3.3 Comparison: Dynamic vs. Static Traffic Assignment
To highlight the importance of dynamic modeling, we compare the FOR obtained using our Dynamic Traffic Assignment (DTA) model against one using a Static Traffic Assignment (STA) model. The STA model aggregates the 2-hour demand into four 30-min intervals and assumes instantaneous flow propagation within each interval.
| Model | FOR Dimension | Approx. Range per axis (MW) | Key Limitation |
|---|---|---|---|
| Static TA | 2D Plane | ±2.4 | No temporal load shifting; total net load fixed. |
| Dynamic TA | 3D Volume | ±2.25 to ±4.29 | Captures both spatial and temporal flexibility. |
The STA model yields a 2D planar FOR because it cannot model the delayed arrival of vehicles at stations; the total number of battery EV cars being charged or discharging in a long time interval is fixed. Thus, it only captures flexibility from redistributing a fixed total power among stations (spatial shift).

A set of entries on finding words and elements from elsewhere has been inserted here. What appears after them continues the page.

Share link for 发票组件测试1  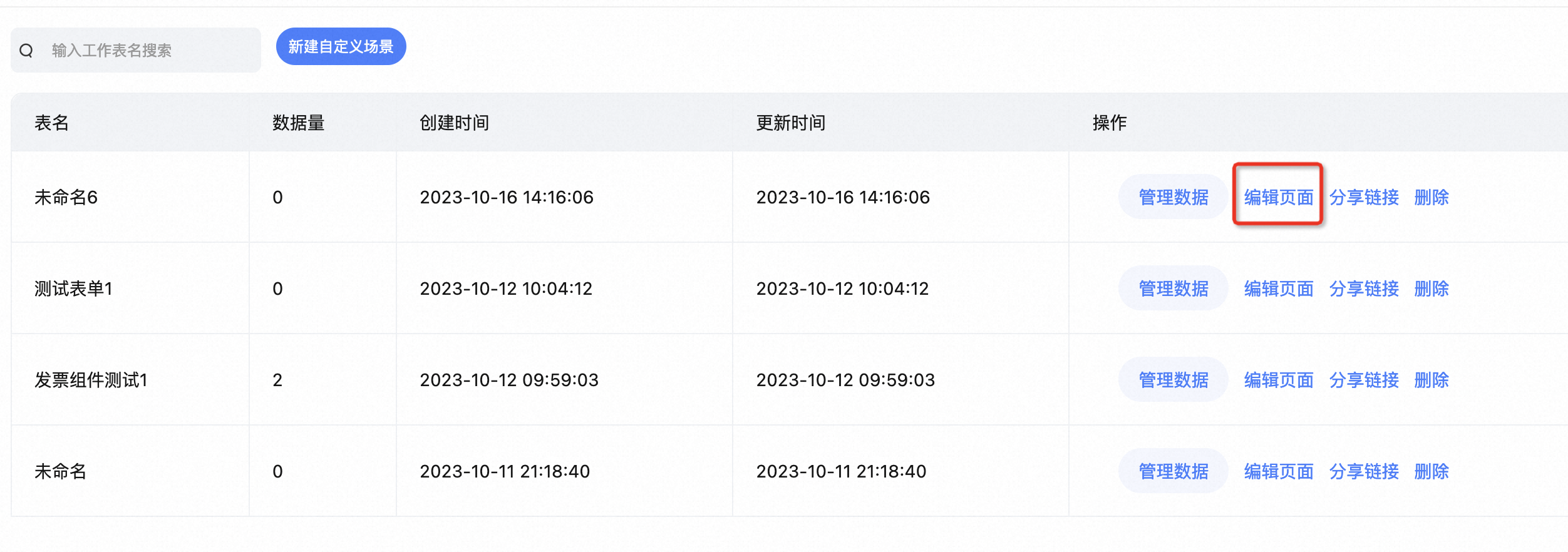coord(1364,380)
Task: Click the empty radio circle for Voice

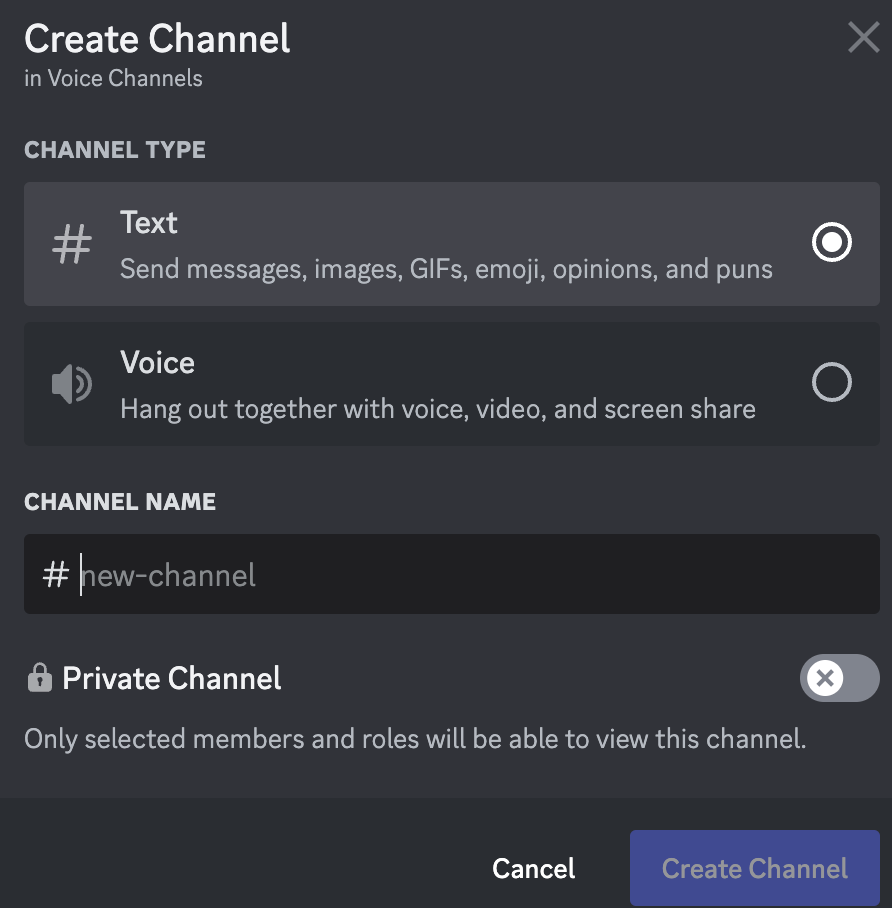Action: 831,382
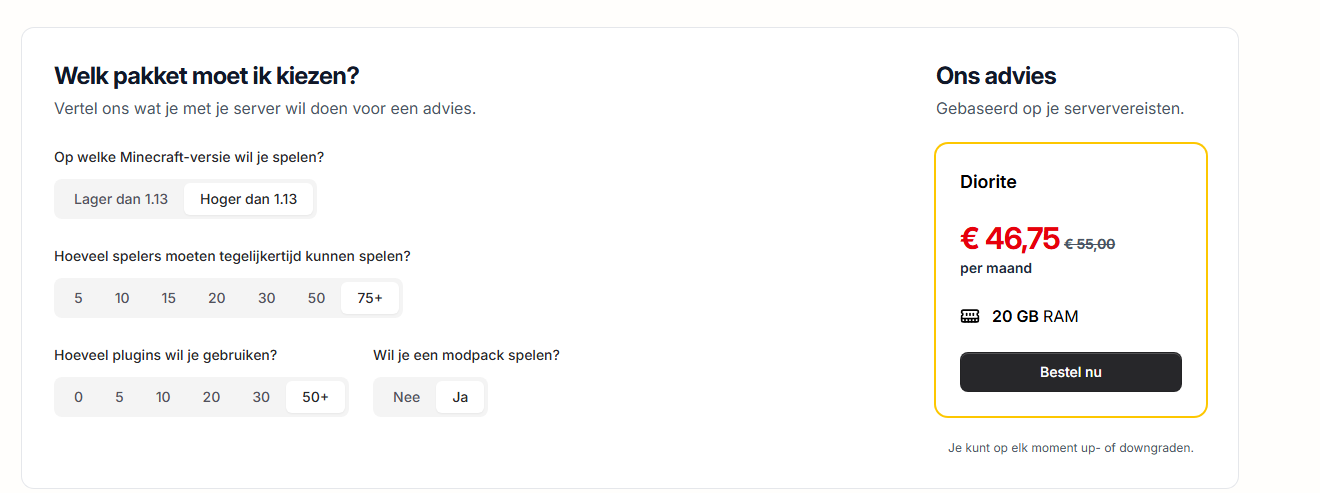This screenshot has width=1320, height=493.
Task: Choose 20 simultaneous players
Action: (x=217, y=298)
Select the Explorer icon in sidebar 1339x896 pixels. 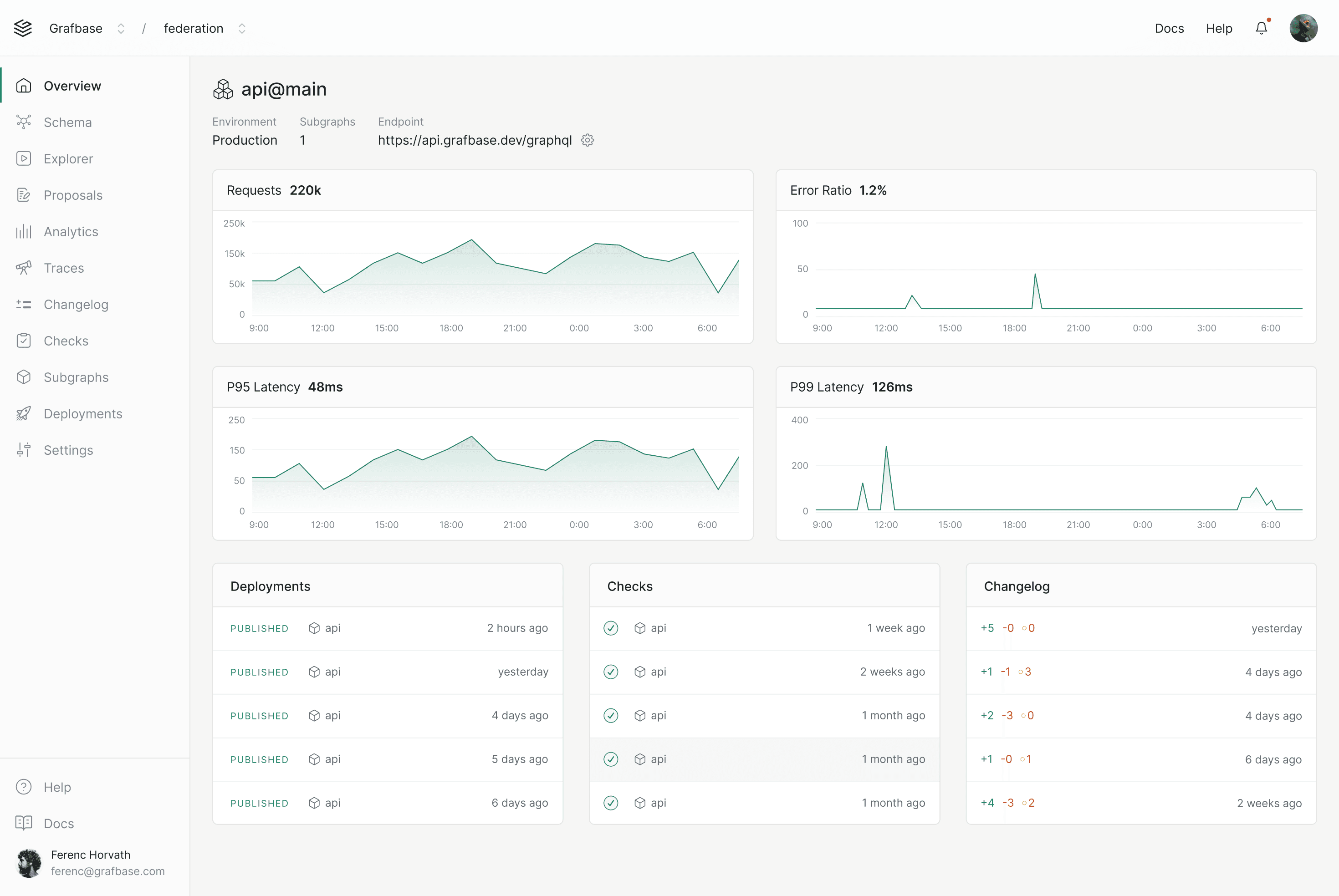(x=23, y=158)
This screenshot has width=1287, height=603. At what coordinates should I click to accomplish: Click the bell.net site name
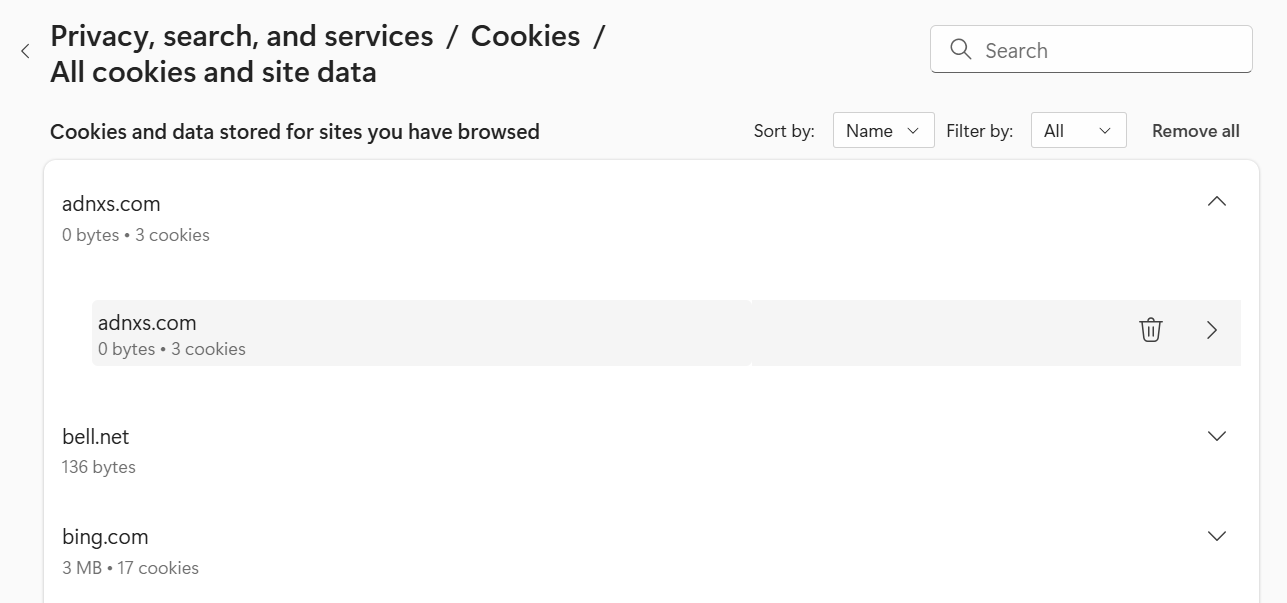tap(96, 437)
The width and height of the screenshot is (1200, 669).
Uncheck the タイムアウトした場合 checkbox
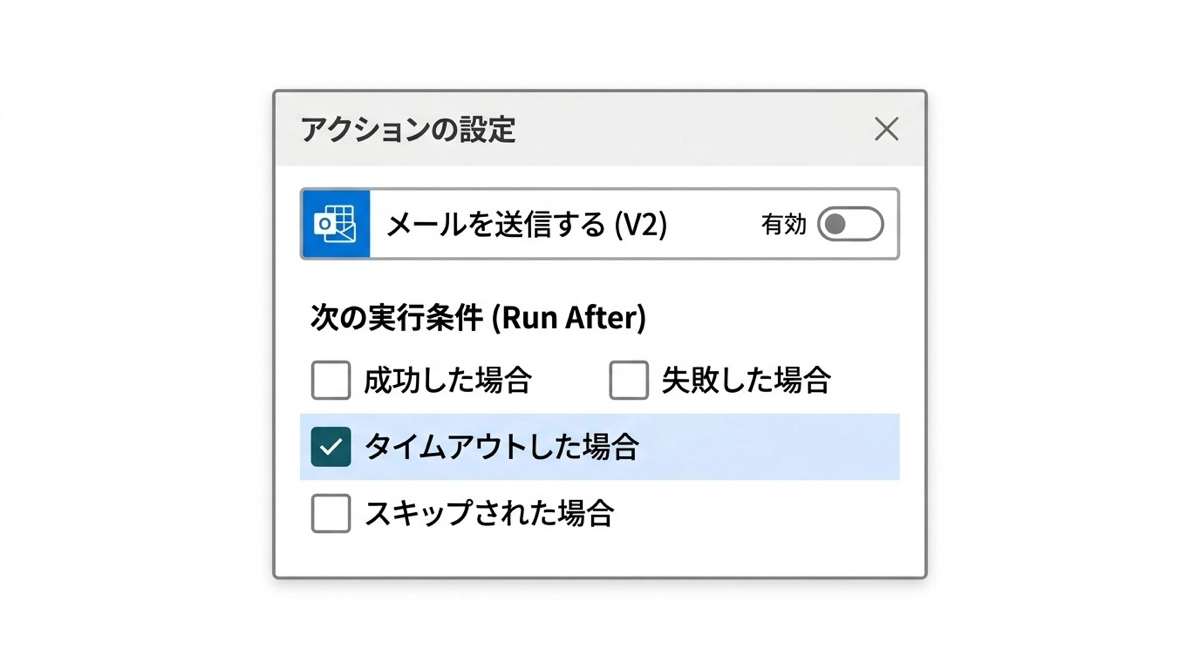pos(331,447)
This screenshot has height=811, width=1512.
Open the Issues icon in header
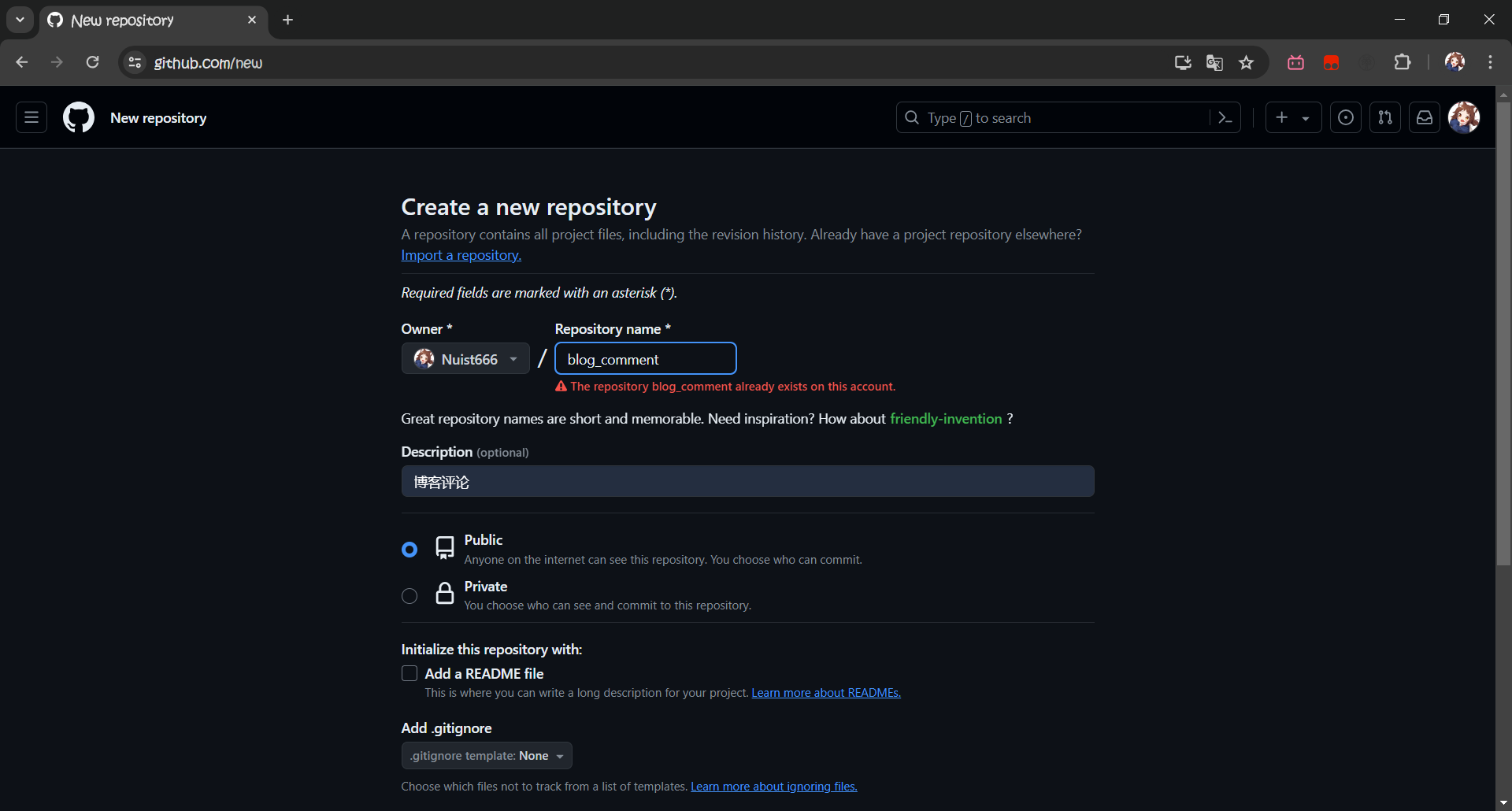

In contrast, the DTA model captures how incentives can make battery EV cars arrive earlier or later to charge/discharge, changing the total net load at a given instant (temporal shift). This results in a full 3D volume, offering a significantly larger and more accurate representation of the real flexibility potential inherent in mobile battery EV car fleets.
Conclusion
This paper presents a comprehensive framework for characterizing the aggregated spatial-temporal flexible operation region of battery EV cars, explicitly accounting for their dynamics within the transportation network. By integrating a high-fidelity dynamic user equilibrium traffic model with a distribution network OPF model, we can accurately trace how price incentives (coupons) guide vehicle flows and, consequently, the aggregate charging/discharging power at stations. The core methodology of rotating hyperplane optimization and convex hull fitting successfully visualizes the multi-dimensional feasible region of battery EV car flexibility. Case studies demonstrate that the characterized region is meaningful, saturates with increased subsidies, and effectively contains optimal economic dispatch points. Crucially, the comparison with static modeling underscores that dynamic traffic flow simulation is essential for unlocking and accurately quantifying the full temporal flexibility potential of mobile battery EV car resources. This characterized flexibility region provides a powerful tool for system operators and aggregators to assess, communicate, and exploit the grid-support potential of large-scale battery EV car deployment within a cyber-physical coupling system.